Analiso a velocidade da reação de cada pessoa para o atendimento com os clientes. Poucos no momento – eu, dois senhores de 40 anos aproximadamente e um pedido via telefone celular – É, eles também entregam no prédio. Basta pedir, sem contar que grampeiam um bombom no pacote para alegrar os fregueses. A moça é um pouco lerda. A senhora é devagar por causa de sua idade. Mas muito prestativa. “Marcos, quer que eu faça alguma coisa? Ajuda?”. Marcos demonstra em seu rosto que não considera a senhora e também a moça muito úteis no momento. Ele é parecido comigo. Não sabe trabalhar com ajuda. Atrapalha-se mais, pois está acostumado a fazer de um modo e ensiná-lo a alguém ou se adaptar a situação não é com a gente. Contudo, Marcos é sério o que não impede de ser uma boa pessoa. Afinal, seriedade não está relacionada ao ser em essência. Apenas, relacionado ao seu humor. Responde meio sem-graça e secamente. “Não precisa, dona Ana”. Arrepende-se do que disse. Logo depois, pede a dona Ana para fazer dois cachorros no molho para os senhores que aguardam. Hoje, vale realçar, não pedi um X-Frango Salada e nem acabei com um X-Bacon. Troquei o meu pedido para um hot-dog na chapa, mais caro 20 centavos da opção ao molho. Posso me dar a esse desfrute. Acho que sou burguês.
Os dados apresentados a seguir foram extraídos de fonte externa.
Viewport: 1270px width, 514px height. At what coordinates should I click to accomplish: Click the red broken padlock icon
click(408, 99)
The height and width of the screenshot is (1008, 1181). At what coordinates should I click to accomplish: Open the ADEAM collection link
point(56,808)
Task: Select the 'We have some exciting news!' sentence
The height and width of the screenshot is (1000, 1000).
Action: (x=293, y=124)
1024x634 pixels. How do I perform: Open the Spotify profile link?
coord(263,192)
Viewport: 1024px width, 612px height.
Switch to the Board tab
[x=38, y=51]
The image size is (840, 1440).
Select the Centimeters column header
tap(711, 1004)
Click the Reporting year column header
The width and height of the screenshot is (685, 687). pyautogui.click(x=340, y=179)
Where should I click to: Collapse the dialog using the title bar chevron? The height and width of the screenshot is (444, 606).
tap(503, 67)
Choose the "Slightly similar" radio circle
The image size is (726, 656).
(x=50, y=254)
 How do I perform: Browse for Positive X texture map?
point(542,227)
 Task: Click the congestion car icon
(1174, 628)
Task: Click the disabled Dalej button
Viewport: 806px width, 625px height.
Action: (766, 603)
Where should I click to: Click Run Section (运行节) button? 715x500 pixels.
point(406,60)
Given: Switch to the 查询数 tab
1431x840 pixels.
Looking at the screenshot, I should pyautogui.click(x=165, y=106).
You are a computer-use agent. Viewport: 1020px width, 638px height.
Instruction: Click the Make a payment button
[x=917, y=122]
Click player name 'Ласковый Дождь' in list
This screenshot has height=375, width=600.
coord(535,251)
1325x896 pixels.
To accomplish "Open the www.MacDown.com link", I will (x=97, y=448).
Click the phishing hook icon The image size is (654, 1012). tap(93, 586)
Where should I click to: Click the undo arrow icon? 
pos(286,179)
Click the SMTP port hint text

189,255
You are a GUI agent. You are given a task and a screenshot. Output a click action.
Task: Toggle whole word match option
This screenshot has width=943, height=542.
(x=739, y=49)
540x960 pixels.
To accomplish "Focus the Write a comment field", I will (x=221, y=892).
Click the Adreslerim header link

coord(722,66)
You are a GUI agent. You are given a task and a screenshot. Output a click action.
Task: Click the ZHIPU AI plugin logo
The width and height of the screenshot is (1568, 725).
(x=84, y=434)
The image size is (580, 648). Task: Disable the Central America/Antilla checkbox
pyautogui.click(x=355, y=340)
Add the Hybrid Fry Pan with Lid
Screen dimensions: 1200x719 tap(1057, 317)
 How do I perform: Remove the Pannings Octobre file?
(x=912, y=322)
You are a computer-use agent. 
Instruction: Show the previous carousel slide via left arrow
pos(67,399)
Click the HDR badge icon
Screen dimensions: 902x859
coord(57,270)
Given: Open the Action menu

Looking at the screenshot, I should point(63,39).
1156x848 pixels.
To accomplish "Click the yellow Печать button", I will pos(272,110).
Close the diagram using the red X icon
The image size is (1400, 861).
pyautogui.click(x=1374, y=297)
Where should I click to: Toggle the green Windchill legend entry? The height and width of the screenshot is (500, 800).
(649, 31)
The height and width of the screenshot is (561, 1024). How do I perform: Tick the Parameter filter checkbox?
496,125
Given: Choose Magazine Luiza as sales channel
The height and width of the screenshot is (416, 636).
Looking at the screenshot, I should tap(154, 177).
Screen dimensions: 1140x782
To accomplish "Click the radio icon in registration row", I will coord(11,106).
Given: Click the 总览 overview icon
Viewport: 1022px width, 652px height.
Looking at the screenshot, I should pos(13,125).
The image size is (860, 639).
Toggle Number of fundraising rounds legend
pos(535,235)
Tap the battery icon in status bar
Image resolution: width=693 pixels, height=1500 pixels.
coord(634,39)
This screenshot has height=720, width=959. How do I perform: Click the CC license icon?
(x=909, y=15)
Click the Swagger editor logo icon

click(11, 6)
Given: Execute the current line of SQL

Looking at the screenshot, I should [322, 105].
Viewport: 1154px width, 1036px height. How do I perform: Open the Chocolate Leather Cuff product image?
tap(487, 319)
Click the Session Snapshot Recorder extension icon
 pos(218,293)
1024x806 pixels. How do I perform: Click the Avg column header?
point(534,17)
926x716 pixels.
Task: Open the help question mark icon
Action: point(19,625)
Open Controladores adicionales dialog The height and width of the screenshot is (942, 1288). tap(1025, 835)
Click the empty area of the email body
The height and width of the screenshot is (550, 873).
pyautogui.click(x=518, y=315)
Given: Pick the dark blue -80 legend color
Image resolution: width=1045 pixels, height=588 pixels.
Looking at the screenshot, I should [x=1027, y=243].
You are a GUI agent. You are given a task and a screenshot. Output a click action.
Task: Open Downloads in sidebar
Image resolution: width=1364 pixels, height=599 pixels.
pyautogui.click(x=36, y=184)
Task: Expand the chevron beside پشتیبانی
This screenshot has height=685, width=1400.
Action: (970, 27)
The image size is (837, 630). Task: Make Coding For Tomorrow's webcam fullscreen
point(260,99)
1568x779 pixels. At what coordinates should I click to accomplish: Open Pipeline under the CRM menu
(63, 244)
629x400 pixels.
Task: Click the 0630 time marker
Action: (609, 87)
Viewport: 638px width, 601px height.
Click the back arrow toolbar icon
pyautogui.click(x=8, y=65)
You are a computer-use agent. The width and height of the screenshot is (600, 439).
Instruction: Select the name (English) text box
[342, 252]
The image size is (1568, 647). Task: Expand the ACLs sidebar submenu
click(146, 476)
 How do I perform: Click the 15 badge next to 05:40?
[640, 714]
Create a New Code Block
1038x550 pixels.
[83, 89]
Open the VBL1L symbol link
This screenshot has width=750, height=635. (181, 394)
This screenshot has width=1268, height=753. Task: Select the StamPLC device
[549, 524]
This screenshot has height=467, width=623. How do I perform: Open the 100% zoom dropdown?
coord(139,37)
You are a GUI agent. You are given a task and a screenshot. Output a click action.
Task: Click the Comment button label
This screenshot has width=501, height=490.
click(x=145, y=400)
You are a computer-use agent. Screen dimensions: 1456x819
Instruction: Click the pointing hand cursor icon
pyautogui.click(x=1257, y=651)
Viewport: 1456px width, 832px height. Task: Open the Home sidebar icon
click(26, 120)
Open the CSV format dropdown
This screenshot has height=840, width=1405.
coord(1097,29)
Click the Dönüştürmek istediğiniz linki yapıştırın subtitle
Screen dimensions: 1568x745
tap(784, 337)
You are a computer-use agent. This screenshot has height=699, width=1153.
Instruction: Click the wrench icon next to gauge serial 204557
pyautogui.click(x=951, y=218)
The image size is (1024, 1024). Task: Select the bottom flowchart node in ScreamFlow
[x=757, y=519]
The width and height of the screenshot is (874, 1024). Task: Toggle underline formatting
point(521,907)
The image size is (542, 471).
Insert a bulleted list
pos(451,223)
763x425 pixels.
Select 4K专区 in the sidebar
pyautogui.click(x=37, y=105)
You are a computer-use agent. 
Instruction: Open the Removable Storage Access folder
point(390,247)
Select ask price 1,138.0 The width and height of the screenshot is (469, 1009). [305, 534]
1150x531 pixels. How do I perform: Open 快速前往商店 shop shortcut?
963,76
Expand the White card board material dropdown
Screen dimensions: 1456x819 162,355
Ah, Dona Ana! Sua calma é tão bonita. As pernas não respondem mais ao dinamismo das vendas. Devagar, ela consegue fazer os dois cachorros-quentes. No processo, vejo Marcos espiá-las várias vezes. Está preocupado. Medo dela não sair bem sucedida. Mas ela é sábia e bondosa. Além disso, ainda critica a salsicha que está muito mole. O pedido precisa ser entregue. Ana sugere que Marcos vá e a deixe com a moça tomando conta. Marcos sabe que isso não é possível. Marcos indica a moça. Ela que vá. Todas as instruções são passadas. Marcos e dona Ana comentam sobre a capacidade da moça. “Meu filho, ela sabe ler?”. Marcos responde: “Bom, ela me disse que já fez o segundo grau.”. Dona Ana comenta sabiamente: “Ah, que bom, meu filho. Quem tem estudo, tem futuro.” De repente, um dos dois homens que saboreiam seus cachorros quentes de salsichas não tão consistentes comenta: Verdade, senhora, verdade!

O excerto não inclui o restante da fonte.